The element of anger and blame. Your husband might be feeling stuck in the reaction of anger. You are looking for something to blame. The “should-a, could-a, would-a” can keep you awake at night as your mind tries to figure out who or what caused this catastrophe in your lives. The mind is looking to find “fault,” and the anger and blame can be at yourself: “I should have done more to prevent this,” your partner, the government, and even God. 

Your mind is angry and taking names. It often starts projecting it on other situations simply to find a release of the powerful natural emotions of guilt, anger, and self-hatred targeting the real estate agent, the mortgage broker, the bank, Wall Street, the husband, the wife, and on and on. To get unstuck you and your husband will need to talk regularly about it and give each other room to vent, and time to stop kidding yourselves, and support to be honest about how you feel. Most likely you will find that you are most angry at the past circumstances that are now out of your control.  

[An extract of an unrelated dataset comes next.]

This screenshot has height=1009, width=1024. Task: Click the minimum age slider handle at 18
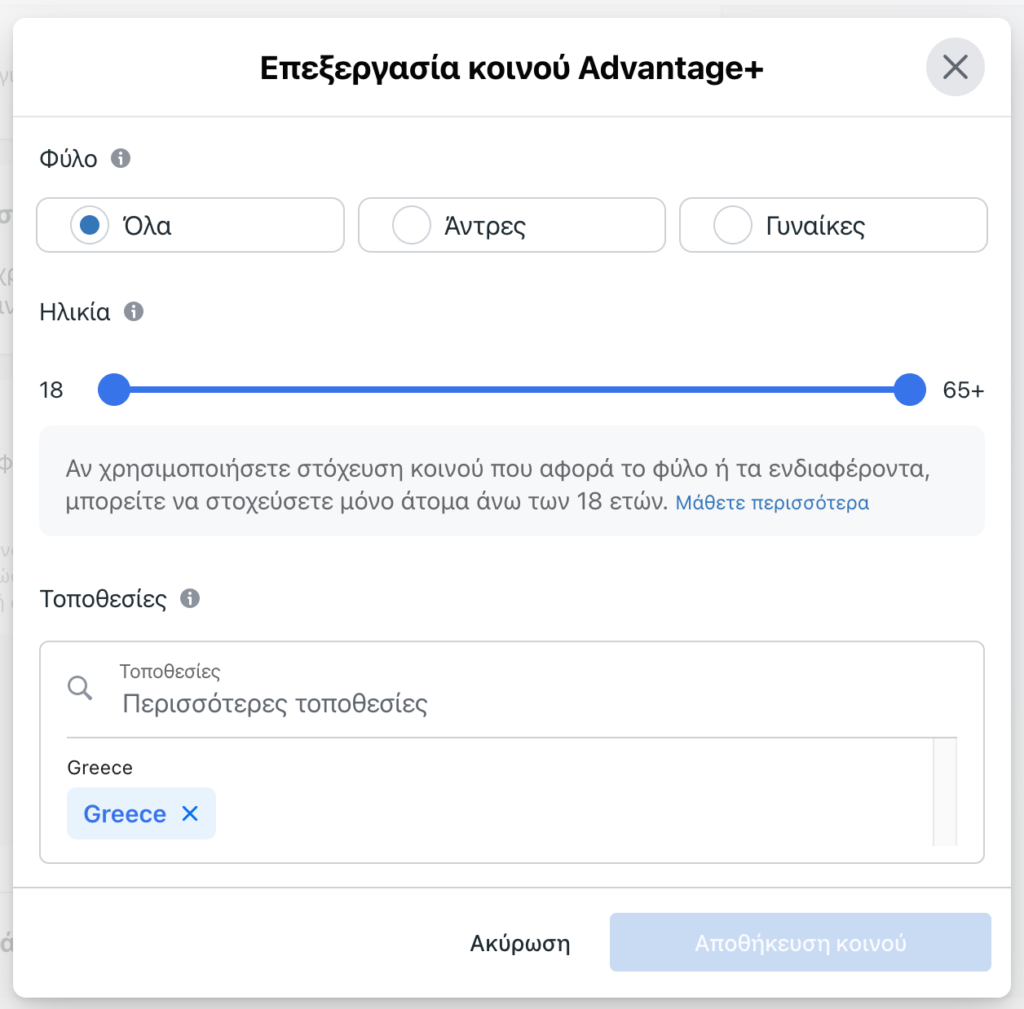114,390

The element of bargaining. Desperation drives your mind to figure out a way to keep your home.  It is certainly important to look at all options possible, but there is a point where there is an endlessly combing over the facts become a way to avoid the emotions of helplessness and hopelessness. When you are able to start feeling those, you are entering the doorway, believe it or not, out of your grief: depression. You are starting to face reality.

The element of depression, has at least two parts. The first of depression is the I-just-don’t-care-any-more phase. This can feel very dark and very empty. It is important to reach out and talk to trusted friends and not over-burden your spouse. Here is where counseling can be of great help to loosen the grip of the pain and spring forward. If you can allow yourself the space and time to actually feel the helplessness and hopelessness, these feelings will eventually give way to a second part of depression, soberness:  “This really is happening and there is nothing I can do about the past.”

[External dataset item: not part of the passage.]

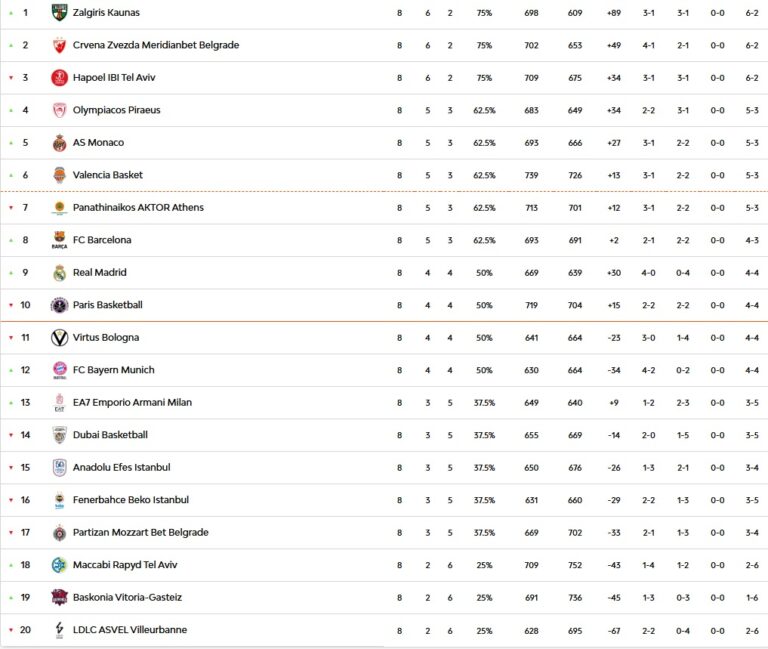
Task: Click the Real Madrid club crest
Action: click(59, 273)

The element of acceptance emerges, often slowly. The facts become clearer and the intensity of your emotional reactions and imaginary conversations in your head lessen. The shock, anger, blame, bargaining, and hopelessness give way, and your mind is no longer trying to make reality go away. Here your mental processes yield to what has and is actually occurring now. Though painful, you feel relief.  You have stopped trying to change the past and have surrendered to what you can actually do now. The more you talk, feel, and share, the less the grief process will control your choices. The sixth element slowly emerges from the acceptance, and you are able to be present in your life as it is and no longer have imaginary conversations with yourself as if the loss didn't happen. 

What grief is trying to teach us is simply this: everything changes. No matter how hard and well you try, life just does what life does. It is best to work with and move with those changes that life brings instead of resisting them. 

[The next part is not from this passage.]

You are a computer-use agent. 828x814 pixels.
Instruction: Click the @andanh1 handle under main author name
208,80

When you feel the emotions of each element of grief, your attention is freed and refocused on what is most important: your house is not your home. Fire, a hurricane, an earthquake, world wide economic changes can certainly take your house from you, and sometimes there is nothing you can do now to prevent it. But nobody, and I mean NOBODY can EVER take your home. Home is where you choose to put your heart. And if you are reading this and feel a great relief, then you are further along than you realized. If you read this and feel resistance, then you have a few more steps to go. 

May this storm cloud’s silver lining be revealed to you and your husband as soon as possible.  Don't allow circumstances that are out of your control take over what you can control: your attitude. You cannot avoid the storm, but you can work with it, until it passes. You may not have that house, but you still have your life. Make that your home, sweet, home--wherever you are, whoever you are with, and with whatever is happening in your life.